(inspired from Sedgewick & Wayne, Stanford and Jeff Forbes, Duke)

In this project you will investigate the degree of separation of Holywood actors, also known as the Kevin Bacon game. As you may know, Kevin Bacon is a prolific actor who has appeared in many movies. We assign Kevin Bacon himself a Kevin-Bacon-number of 0. Any actor (except Kevin Bacon himself) who has starred in a movie with Kevin Bacon has a Kevin-Bacon-number of 1. Any remaining actor who has been in the same cast as an actor whose Kevin-Bacon-number is 1 has a Kevin-Bacon-number of 2, and so on.

For example, Meryl Streep has a Kevin-Bacon-number of 1 because she appeared in The River with Kevin Bacon. Nicole Kidman has a Kevin-Bacon-number of 2 because she did not play with Kevin Bacon in any movie, but she was in Cold Mountain with Donald Sutherland, and Sutherland appeared in Animal House with Kevin Bacon.

Check out the Wiki page on the six degrees of Kevin Bacon. And check out an online version of this game, The Oracle of Bacon.

Genarally speaking, the goal of this lab is to:

- Find Kevin-Bacon-numbers: given the name of an actor, find his/her Kevin-Bacon-number and the shortest alternating sequence of actor-movie pairs that lead to Kevin Bacon.
- What is the average Kevin-Bacon-number at Holywood? (for this,
we'll ignore the actors, if any, that are
**not**connected to Kevin-bacon). This gives a measure of how good Kevin Bacon is as "the center of Holywood".

You may ask, is there anything special about Kevin Bacon? One
should be able to compute shortest paths between *any* two
actors; and one should be able to evaluate *any* actor as a
center of Holywood. Your lab should handle the following:

- Find the link from Actor A to Actor B. In other words, find the A-number of B.
- Evaluate how good a center is Actor A. In other words, find the average A-number at Holywood.

For Kevin Bacon, you'll see that the average KB-number is much
smaller than you expect. This phenomenon is known as the

Here are various lists of movies and the actors that you'll be using:

- cast.06.txt: movies released in 2006 [movies=8780, actors=84236]
- cast.00-06.txt: movies released since 2000 [movies=52195, actors=348497]
- cast.all.txt: movies [movies=285462, actors=933874]
- cast.action.txt: action movies [movies=14938, actors=139861]
- cast.rated.txt: popular movies [movies=4527, actors=122406]

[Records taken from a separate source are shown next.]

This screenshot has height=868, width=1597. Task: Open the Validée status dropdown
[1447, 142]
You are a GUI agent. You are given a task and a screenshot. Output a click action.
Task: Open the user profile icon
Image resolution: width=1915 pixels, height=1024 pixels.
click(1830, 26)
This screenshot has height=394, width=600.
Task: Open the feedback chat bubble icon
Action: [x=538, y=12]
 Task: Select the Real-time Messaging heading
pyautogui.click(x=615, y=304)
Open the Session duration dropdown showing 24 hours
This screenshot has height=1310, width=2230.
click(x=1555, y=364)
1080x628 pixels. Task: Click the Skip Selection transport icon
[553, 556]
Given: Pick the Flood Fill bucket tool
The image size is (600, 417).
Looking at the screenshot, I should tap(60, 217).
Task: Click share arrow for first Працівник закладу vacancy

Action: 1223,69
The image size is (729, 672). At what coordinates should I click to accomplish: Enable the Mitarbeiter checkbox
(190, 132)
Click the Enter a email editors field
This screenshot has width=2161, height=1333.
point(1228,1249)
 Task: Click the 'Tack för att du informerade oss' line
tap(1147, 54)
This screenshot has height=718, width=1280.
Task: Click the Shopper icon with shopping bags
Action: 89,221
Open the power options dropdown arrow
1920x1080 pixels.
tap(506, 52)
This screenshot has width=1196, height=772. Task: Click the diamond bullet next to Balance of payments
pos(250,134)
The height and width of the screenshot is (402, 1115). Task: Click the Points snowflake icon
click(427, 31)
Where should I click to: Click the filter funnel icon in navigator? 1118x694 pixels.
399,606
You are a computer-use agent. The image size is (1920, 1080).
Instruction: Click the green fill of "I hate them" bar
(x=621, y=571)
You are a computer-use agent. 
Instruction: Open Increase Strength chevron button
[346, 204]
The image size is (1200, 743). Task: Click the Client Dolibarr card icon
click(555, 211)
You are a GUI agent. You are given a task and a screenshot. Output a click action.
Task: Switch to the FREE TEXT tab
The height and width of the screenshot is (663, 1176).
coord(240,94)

'Breaker' Morant (1980)/Fitz-Gerald, Lewis/Steele, Rob (I)/Wilson, Frank (II)/Tingwell, Charles 'Bud'/Cassell, Alan (I)/Rodger, Ron/Knez, Bruno/Woodward, Edward/Cisse, Halifa/Quin, Don/Kiefel, Russell/Meagher, Ray/Procanin, Michael/Bernard, Hank/Gray, Ian (I)/Brown, Bryan (I)/Ball, Ray (I)/Mullinar, Rod/Donovan, Terence (I)/Ball, Vincent (I)/Pfitzner, John/Currer, Norman/Thompson, Jack (I)/Nicholls, Jon/Haywood, Chris (I)/Smith, Chris (I)/Mann, Trevor (I)/Henderson, Dick (II)/Lovett, Alan/Bell, Wayne (I)/Waters, John (III)/Osborn, Peter/Peterson, Ron/Cornish, Bridget/Horseman, Sylvia/Seidel, Nellie/West, Barbara/Radford, Elspeth/Reed, Maria/Erskine, Ria/Dick, Judy/Walton, Laurie (I) 'burbs, The (1989)/Gage, Kevin/Hahn, Archie/Feldman, Corey/Gordon, Gale/Drier, Moosie/Theodore, Brother/Katt, Nicky/Miller, Dick (I)/Hanks, Tom/Dern, Bruce/Turner, Arnold F./Howard, Rance/Ducommun, Rick/Danziger, Cory/Ajaye, Franklyn/Scott, Carey/Kramer, Jeffrey (I)/Olsen, Dana (I)/Gains, Courtney/Picardo, Robert/Hays, Gary/Davis, Sonny Carl/Gibson, Henry (I)/Jayne, Billy/Stevenson, Bill (I)/Katz, Phyllis/Vorgan, Gigi/Darbo, Patrika/Schaal, Wendy/French, Leigh/Fisher, Carrie/Benner, Brenda/Newman, Tracy (I)/Stewart, Lynne Marie/Haase, Heather (I) ...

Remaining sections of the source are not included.